In the data below, find the line that contains "1221x484 pixels. At" and the line that contains "Click SOUTENIR ZACLYS menu item". Copy both, plus every line between them, exactly.

= = = = = = =

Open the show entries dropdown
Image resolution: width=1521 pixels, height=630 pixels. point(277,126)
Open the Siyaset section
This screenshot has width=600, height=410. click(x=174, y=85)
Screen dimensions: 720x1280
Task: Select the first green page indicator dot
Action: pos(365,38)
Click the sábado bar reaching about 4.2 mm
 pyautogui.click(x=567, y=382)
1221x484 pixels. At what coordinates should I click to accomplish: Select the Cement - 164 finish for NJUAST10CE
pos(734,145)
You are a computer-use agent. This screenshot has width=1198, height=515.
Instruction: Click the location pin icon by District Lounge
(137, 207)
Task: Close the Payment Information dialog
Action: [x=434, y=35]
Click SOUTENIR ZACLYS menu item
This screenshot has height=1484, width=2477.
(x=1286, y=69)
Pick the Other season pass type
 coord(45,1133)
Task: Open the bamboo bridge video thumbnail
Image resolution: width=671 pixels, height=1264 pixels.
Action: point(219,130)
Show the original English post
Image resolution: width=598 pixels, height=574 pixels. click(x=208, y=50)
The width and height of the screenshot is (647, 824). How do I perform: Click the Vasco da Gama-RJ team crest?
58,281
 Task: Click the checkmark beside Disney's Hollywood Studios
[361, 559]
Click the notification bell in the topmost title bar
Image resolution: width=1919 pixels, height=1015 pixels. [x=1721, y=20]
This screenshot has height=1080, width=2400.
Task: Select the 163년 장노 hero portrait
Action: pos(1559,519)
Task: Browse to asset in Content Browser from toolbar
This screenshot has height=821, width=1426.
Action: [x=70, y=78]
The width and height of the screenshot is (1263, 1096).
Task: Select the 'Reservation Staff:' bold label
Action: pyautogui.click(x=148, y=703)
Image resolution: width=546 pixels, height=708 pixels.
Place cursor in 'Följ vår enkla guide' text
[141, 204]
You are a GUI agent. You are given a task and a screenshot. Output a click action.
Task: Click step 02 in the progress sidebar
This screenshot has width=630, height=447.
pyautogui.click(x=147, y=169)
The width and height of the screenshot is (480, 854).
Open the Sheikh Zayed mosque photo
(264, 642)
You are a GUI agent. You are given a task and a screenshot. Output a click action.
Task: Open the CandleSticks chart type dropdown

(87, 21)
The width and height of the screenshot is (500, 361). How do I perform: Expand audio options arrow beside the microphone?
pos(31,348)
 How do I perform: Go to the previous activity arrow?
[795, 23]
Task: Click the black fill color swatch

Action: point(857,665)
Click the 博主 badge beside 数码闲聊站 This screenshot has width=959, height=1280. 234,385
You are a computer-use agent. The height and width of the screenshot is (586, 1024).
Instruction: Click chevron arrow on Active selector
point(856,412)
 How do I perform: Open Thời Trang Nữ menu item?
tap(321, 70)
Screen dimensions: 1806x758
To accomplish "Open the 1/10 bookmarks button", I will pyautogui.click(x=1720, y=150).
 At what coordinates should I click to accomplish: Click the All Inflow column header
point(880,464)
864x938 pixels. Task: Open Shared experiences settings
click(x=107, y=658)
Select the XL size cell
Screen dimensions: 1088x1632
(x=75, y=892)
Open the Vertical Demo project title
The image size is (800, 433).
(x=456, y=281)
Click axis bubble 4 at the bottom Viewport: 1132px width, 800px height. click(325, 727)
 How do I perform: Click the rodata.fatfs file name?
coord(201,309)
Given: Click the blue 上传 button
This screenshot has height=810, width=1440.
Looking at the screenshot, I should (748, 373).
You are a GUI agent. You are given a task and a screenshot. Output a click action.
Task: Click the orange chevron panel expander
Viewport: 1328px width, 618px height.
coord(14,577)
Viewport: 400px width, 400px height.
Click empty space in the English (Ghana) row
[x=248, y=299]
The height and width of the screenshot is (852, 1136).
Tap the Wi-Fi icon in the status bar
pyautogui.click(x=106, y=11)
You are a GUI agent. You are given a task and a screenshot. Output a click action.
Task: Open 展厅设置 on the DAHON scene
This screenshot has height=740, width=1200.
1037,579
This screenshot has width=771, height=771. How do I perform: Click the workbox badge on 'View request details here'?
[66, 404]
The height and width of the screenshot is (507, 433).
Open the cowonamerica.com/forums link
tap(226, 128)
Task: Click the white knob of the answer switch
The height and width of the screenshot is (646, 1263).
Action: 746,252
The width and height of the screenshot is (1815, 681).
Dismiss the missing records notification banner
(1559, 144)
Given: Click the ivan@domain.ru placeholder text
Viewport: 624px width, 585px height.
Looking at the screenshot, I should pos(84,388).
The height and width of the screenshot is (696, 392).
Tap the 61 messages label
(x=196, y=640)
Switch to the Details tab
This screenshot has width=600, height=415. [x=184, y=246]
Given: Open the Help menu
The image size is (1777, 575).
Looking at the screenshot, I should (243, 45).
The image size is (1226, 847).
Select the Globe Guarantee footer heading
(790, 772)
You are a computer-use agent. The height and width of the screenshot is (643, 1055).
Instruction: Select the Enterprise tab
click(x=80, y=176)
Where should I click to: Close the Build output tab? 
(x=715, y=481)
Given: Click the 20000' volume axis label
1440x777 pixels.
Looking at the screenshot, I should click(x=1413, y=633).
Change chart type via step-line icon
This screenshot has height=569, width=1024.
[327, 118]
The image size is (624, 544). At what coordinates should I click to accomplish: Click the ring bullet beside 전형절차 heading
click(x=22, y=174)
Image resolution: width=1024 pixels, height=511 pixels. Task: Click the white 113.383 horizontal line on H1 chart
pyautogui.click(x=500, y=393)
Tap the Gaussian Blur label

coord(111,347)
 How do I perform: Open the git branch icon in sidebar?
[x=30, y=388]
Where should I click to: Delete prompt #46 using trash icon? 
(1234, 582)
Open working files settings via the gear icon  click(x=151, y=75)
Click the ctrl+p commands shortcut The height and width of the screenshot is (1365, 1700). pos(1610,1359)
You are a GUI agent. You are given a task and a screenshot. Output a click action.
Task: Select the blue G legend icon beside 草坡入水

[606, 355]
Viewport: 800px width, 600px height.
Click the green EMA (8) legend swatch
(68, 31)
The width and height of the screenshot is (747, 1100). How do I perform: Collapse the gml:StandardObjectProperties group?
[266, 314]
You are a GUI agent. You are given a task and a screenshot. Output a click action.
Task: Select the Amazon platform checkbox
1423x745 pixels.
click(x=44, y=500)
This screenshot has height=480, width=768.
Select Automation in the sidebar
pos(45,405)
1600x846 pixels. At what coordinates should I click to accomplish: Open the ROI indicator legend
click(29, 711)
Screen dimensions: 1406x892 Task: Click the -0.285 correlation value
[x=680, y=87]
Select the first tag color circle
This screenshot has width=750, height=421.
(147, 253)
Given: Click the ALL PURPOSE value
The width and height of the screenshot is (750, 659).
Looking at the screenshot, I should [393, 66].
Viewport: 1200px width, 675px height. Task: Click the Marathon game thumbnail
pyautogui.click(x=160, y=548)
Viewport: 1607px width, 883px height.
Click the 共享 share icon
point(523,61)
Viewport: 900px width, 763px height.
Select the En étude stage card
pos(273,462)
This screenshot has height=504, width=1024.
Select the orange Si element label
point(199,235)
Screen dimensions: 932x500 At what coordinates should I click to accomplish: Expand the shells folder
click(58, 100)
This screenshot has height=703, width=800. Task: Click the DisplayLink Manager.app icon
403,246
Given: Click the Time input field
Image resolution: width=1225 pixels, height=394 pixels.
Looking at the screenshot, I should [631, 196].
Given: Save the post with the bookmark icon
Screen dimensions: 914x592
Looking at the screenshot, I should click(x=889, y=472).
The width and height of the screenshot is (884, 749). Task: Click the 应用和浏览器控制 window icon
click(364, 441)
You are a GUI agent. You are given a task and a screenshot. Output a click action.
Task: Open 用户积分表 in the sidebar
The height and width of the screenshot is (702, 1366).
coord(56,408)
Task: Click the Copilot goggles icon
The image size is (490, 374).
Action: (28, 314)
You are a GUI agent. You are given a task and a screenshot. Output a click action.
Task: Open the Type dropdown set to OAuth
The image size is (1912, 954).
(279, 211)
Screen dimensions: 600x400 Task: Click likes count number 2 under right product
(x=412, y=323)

= = = = = = =

RESPONSE TO THIS TASK:
1221x484 pixels. At what coordinates should I click to accomplish: Select the Cement - 164 finish for NJUAST10CE
pos(734,145)
You are a computer-use agent. This screenshot has width=1198, height=515.
Instruction: Click the location pin icon by District Lounge
(137, 207)
Task: Close the Payment Information dialog
Action: [x=434, y=35]
Click SOUTENIR ZACLYS menu item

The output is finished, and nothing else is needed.